The Shipshape Miracle and Other Stories by Clifford D. Simak
Wednesday, July 26, 2017 at 10:55AM
TChris in Clifford D. Simak, Science Fiction, short stories

Published by Open Road Media on July 4, 2017

The Shipshape Miracle and Other Stories is volume 10 in the Complete Short Fiction of Clifford D. Simak. It doesn’t include Simak’s best stories, but all of the stories are good, making it one of the best volumes in the series.

In “The Money Tree,” money does grow on trees. Rich people have them, which is why they have walls and fences surrounding their property. But as Chuck Doyle learns, stealing from a money tree isn’t easy when it is protected by an alien. This is a light and amusing story and, like many Simak stories, it comes with a moral. It is also one of Simak’s many stories about kind aliens who are better than the Earth deserves.

“Shotgun Cure” is typical Simak in its focus on small towns and simple lives. A “one-horse doctor in a one-horse town” is approached by an alien who gives him the cure for all disease. Soon the entire planet is vaccinated, but it turns out that the cure comes with a price.

“Paradise” is one of the stories that comprises City. This is the story in which Fowler returns to human form to spread a utopian message about humanity’s future that is suppressed for fear that people will listen to it.

“The Gravestone Rebels Ride by Night!” might be the longest of Simak’s westerns. The hero is a frontier lawyer.

“How-2” imagines a future in which “how to” kits supply instructions and materials for everything from home dentistry to making a robotic dog. A fellow named Knight plans to build a dog but he gets a kit for a robotic person by mistake. Lawyers also play a role in this story, although they are robot lawyers who bring much needed logic and reason to the law. The courtroom scene echoes themes from some of Asimov’s robot stories, but with a unique spin. A moral of many Simak stories, including this one, is that honest hard work is a good thing, and that trying to avoid it will only lead to trouble. Too much leisure may even take the value out of life. This story was new to me, but it is on my growing list of favorite Simak stories.

“The Shipshape Miracle” tells of a lawless man who needs a miracle to leave the isolated planet on which he is stranded. The miracle comes in the form of a ship that has merged with a human (an early example of transhumanism in science fiction), but all miracles come with a price. The story has the sort of ironic ending that would have made a good Twilight Zone episode.

“Rim of the Deep” is one of Simak’s early stories, and for that reason is written in a pulp style that he largely abandoned in his later years. The story is sort of an underwater western with a gangster element and a Venusian.
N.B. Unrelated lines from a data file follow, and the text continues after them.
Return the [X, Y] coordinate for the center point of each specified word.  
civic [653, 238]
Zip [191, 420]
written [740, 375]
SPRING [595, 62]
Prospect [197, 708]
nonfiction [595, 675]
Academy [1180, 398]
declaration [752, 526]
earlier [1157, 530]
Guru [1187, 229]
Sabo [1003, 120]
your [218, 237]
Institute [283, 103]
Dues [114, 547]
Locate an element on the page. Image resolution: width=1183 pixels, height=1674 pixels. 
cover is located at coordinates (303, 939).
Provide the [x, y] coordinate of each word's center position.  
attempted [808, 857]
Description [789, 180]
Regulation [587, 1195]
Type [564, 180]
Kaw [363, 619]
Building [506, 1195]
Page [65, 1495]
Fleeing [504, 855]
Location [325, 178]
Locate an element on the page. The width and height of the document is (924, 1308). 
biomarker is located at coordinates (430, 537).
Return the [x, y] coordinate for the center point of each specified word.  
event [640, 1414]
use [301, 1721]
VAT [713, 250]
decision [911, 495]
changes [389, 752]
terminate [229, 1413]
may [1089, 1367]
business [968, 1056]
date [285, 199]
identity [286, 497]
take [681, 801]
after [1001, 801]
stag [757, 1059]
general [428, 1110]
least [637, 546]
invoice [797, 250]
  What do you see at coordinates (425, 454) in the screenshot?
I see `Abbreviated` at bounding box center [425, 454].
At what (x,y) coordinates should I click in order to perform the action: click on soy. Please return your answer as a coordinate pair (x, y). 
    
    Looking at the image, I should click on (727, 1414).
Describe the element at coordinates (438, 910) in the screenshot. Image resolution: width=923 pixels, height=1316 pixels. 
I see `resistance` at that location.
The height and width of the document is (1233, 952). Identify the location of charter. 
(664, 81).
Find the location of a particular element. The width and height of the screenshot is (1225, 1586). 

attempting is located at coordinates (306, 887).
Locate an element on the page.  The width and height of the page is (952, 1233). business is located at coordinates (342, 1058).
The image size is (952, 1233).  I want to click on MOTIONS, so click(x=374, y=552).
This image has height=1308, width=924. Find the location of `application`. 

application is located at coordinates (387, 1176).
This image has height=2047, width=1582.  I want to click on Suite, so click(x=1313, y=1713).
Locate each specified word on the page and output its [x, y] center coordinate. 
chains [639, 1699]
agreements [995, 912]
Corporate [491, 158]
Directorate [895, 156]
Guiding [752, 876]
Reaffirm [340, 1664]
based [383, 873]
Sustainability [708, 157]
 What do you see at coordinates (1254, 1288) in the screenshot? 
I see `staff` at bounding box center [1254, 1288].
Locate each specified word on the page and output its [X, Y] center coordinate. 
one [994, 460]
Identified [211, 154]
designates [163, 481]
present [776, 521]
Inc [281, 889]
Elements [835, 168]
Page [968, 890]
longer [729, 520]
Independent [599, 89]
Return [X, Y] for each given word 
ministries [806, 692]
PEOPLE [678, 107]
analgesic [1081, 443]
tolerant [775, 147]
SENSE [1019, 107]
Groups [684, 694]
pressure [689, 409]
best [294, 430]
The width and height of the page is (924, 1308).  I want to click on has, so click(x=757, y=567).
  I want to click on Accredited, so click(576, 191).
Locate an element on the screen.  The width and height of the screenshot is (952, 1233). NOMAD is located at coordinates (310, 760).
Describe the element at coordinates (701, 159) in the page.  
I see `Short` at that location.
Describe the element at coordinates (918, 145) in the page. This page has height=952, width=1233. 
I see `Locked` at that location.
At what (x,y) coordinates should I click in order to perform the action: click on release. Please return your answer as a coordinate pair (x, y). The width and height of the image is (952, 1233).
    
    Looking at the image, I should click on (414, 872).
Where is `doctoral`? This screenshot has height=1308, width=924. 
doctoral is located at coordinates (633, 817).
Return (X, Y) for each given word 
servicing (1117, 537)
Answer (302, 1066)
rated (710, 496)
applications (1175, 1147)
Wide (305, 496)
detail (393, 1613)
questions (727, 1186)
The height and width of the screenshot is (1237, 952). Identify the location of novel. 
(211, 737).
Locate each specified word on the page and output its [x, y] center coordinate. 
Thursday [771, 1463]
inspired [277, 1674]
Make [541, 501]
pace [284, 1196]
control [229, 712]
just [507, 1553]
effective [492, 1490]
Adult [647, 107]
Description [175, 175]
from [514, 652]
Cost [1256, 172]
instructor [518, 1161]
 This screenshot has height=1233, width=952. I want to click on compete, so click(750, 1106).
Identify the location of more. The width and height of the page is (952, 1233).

Simak hinged more than one story on the relationship between immortality (or longevity) and the need to find a place to put all the people who haven’t died. Like other Simak stories that explore the theme, “Eternity Lost” (a story about a corrupt politician’s attempt to gain another life extension) asks whether longevity is a blessing or a curse and suggests that people only appreciate life because they know it has a relatively short span. Simak often gave his stories a twist ending, and is one of the better twists.

The future of an evolving mankind was another frequent Simak theme. In “Immigrant,” Seldon Bishop visits Kimon, a world that only welcomes the smartest immigrants from Earth and that has eschewed foreign trade or diplomatic relationships with other planets. Earth’s government hopes that Bishop will explain why that’s true, although no other emigrant to Kimon has chosen to do so. While aliens in Simak’s stories are usually kinder and wiser than humans, the aliens on Kimon are smug and condescending, perhaps an inevitable trait of a highly-evolved race. But the story is about the human qualities of vanity and pride, as well as the human capacity to set those qualities aside in order to gain knowledge and wisdom.